Stored entries

=-=-=-=-=

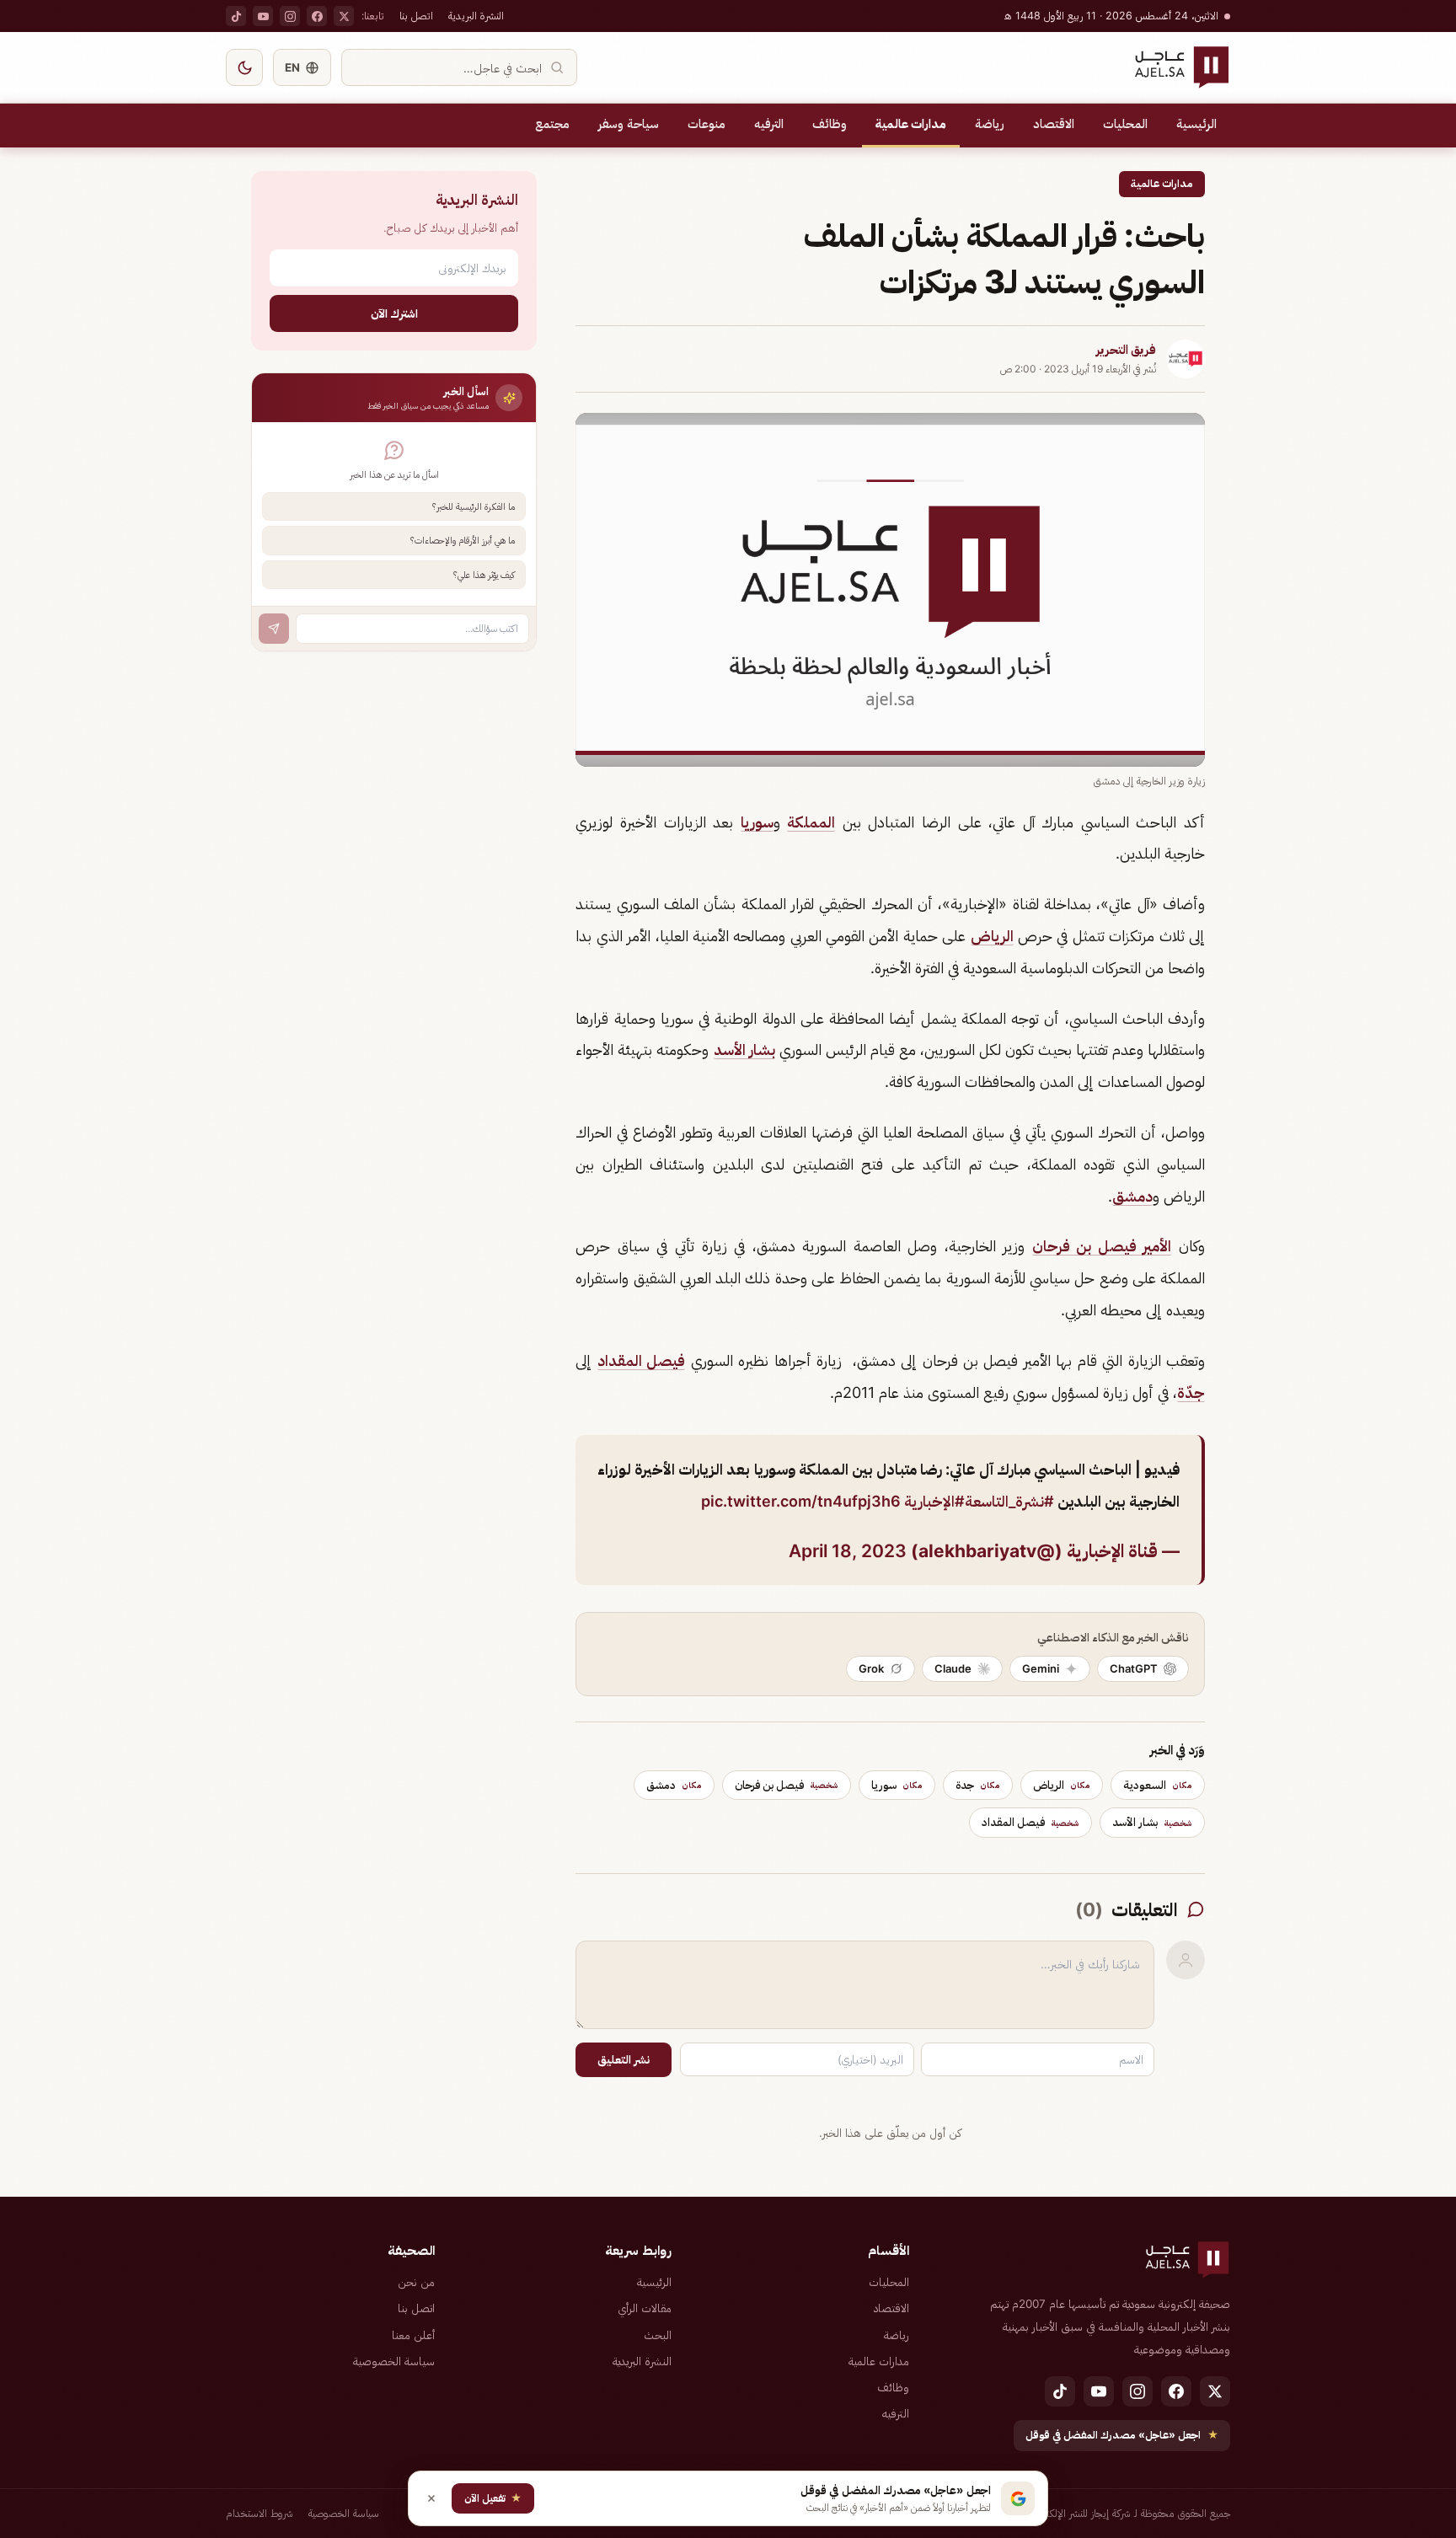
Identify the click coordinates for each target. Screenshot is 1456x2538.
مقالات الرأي (645, 2308)
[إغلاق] (431, 2498)
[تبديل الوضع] (244, 67)
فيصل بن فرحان (786, 1784)
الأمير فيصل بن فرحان (1102, 1246)
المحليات (1125, 123)
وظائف (829, 123)
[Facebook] (317, 16)
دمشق (1132, 1196)
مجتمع (552, 123)
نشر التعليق (623, 2059)
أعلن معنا (413, 2335)
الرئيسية (1196, 123)
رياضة (989, 123)
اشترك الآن (394, 313)
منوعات (706, 123)
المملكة (811, 822)
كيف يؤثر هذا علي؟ (484, 575)
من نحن (416, 2282)
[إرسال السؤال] (274, 628)
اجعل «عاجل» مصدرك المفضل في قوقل (1121, 2434)
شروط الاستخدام (259, 2513)
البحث (658, 2335)
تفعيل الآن (493, 2498)
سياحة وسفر (628, 123)
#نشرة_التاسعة (1009, 1501)
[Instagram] (290, 16)
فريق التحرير (1126, 349)
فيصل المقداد (641, 1360)
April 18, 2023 (848, 1550)
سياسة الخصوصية (394, 2361)
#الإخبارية (934, 1501)
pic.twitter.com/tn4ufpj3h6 (801, 1501)
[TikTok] (236, 16)
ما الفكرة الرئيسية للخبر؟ (473, 506)
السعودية (1157, 1784)
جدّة (1191, 1392)
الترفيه (769, 123)
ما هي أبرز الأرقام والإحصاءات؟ (462, 540)
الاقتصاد (1053, 123)
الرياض (992, 936)
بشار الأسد (744, 1049)
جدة (978, 1784)
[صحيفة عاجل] (1181, 67)
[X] (344, 16)
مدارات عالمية (910, 123)
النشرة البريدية (476, 15)
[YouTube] (263, 16)
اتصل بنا (416, 15)
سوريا (757, 822)
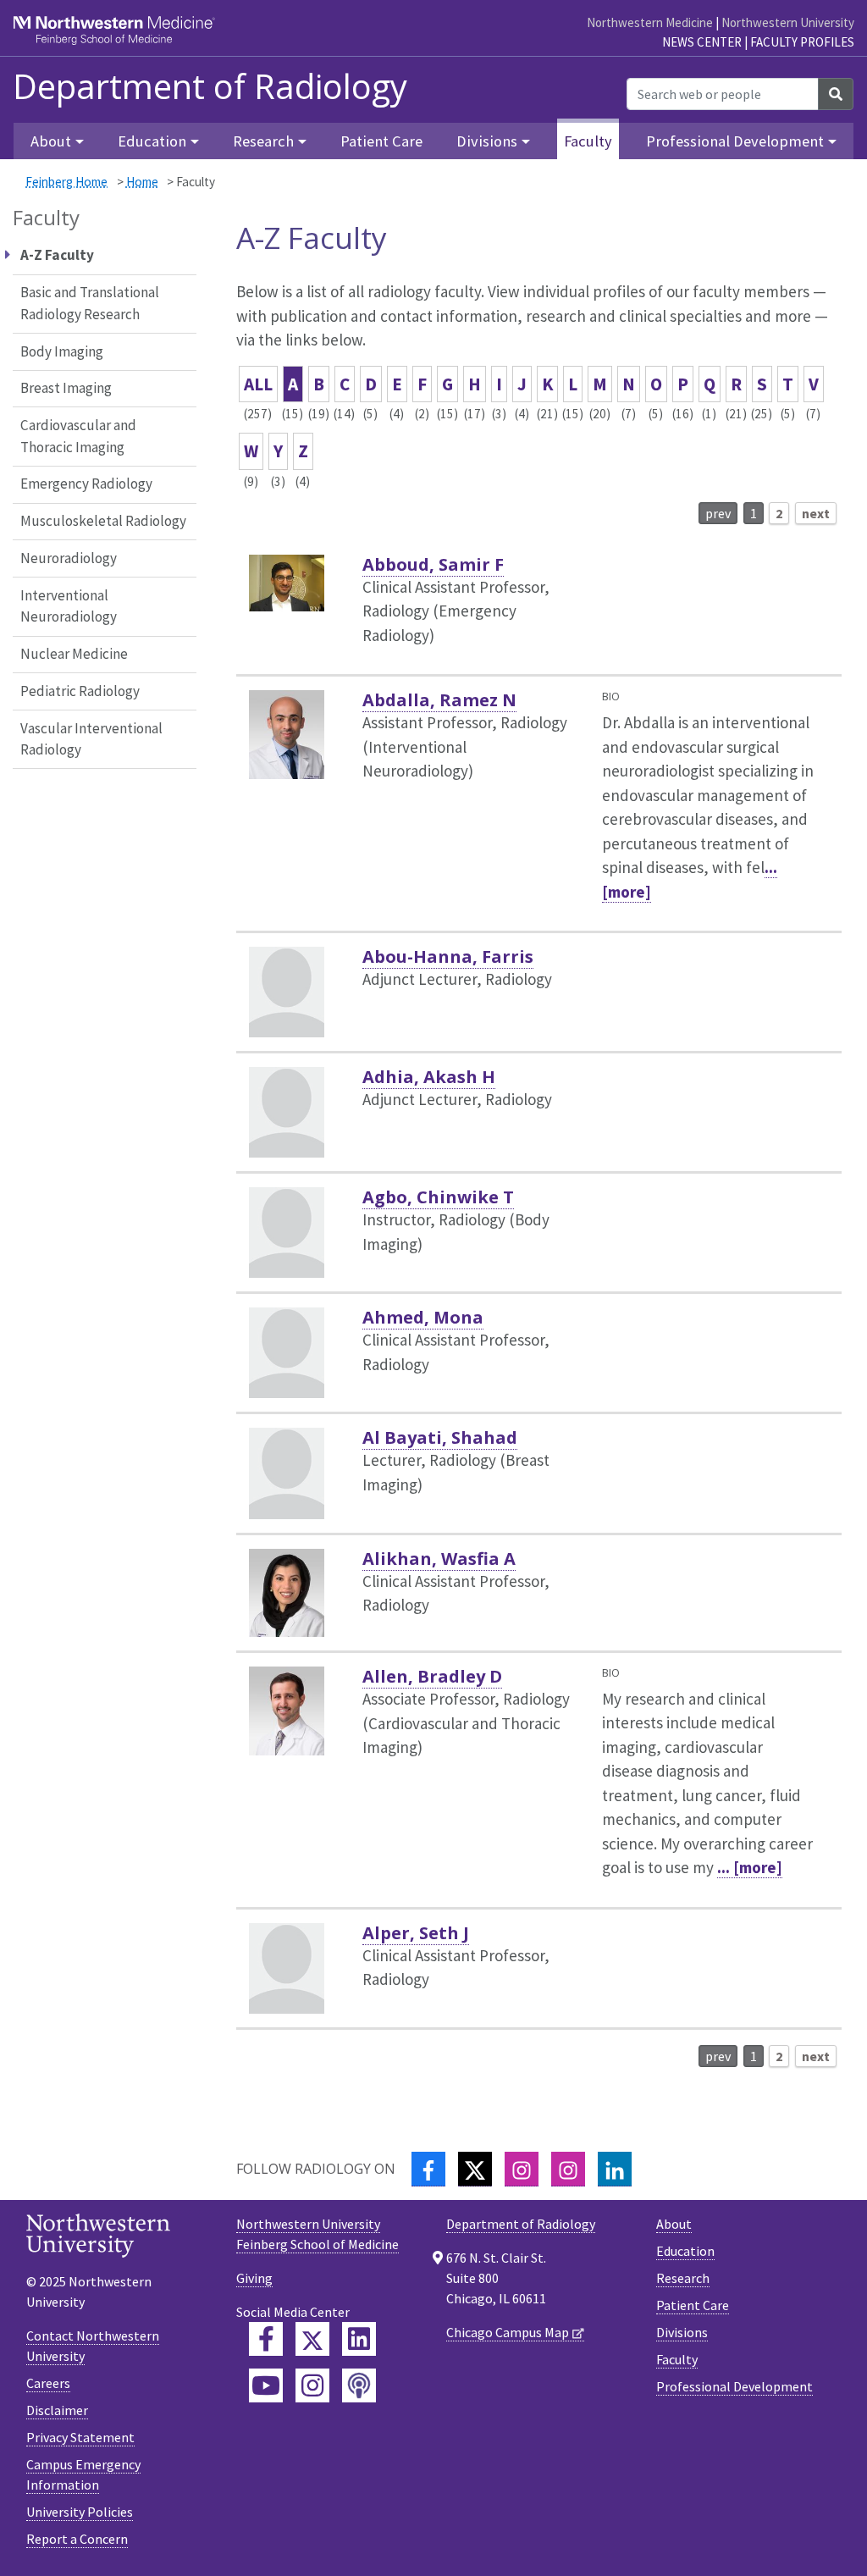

=-=-=-=-=

Directions for this task:
Copy each line above where the string "عاجل" occurs.

Task response:
اجعل «عاجل» مصدرك المفضل في قوقل (1121, 2434)
[صحيفة عاجل] (1181, 67)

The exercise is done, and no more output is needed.